Former Israeli soldier attacked on Berlin street

A former Israeli soldier was attacked in the German capital Berlin, police said Saturday, with one or several unknown assailants spraying him with an irritant and throwing him to the ground.

Former Israeli soldier attacked on Berlin street
Israeli soldiers on operation near the Gaza Strip. Photo: dpa | Ilia Yefimovich

The 29-year-old was wearing a top with the Israel Defence Forces (IDF) logo when the attackers started harassing him on Friday about his religion, the police added, calling it “an anti-Semitic attack”.

Officers are seeking the assailants, who fled immediately after the attack, on suspicion of a politically-motivated crime.

Saturday is the second anniversary of an attack by a far-right gunman on a synagogue in the eastern German city of Halle, who killed two in a rampage when he failed to break into the house of worship.

It was one of a string of incidents that led authorities to declare the far right and neo-Nazis Germany’s top security threat.
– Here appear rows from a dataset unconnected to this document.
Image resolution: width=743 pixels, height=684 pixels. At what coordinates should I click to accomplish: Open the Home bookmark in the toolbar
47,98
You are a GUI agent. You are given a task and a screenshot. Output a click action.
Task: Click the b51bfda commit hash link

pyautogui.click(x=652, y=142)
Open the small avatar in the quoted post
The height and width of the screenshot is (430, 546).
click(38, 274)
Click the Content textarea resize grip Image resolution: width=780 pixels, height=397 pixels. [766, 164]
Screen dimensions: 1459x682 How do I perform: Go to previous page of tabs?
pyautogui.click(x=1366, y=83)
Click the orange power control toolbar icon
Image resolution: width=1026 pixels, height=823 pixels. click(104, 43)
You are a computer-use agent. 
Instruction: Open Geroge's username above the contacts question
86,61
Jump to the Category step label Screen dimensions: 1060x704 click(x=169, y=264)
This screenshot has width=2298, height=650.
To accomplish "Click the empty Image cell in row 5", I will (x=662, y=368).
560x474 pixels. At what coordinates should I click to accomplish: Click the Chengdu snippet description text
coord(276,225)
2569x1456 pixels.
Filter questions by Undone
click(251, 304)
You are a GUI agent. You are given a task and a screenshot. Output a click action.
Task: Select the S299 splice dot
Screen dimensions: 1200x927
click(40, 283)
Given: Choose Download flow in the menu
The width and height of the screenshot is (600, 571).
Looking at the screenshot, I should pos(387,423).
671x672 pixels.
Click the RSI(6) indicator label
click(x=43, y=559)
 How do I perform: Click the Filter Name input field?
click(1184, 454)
Also this week, a musician claimed he was turned away from a hotel in eastern city Leipzig for wearing a Star-of-David pendant.

While the allegations prompted a fierce response from a Jewish community unsettled by increasing anti-Semitic crimes, several investigations have been mounted into contradictory accounts of the incident.

In 2019, police recorded 2,032 anti-Semitic crimes, an increase of 13 percent year-on-year.

“The threat is complex and comes from different directions” from jihadists to the far right, the federal government’s commissioner for the fight against anti-Semitism Felix Klein said recently.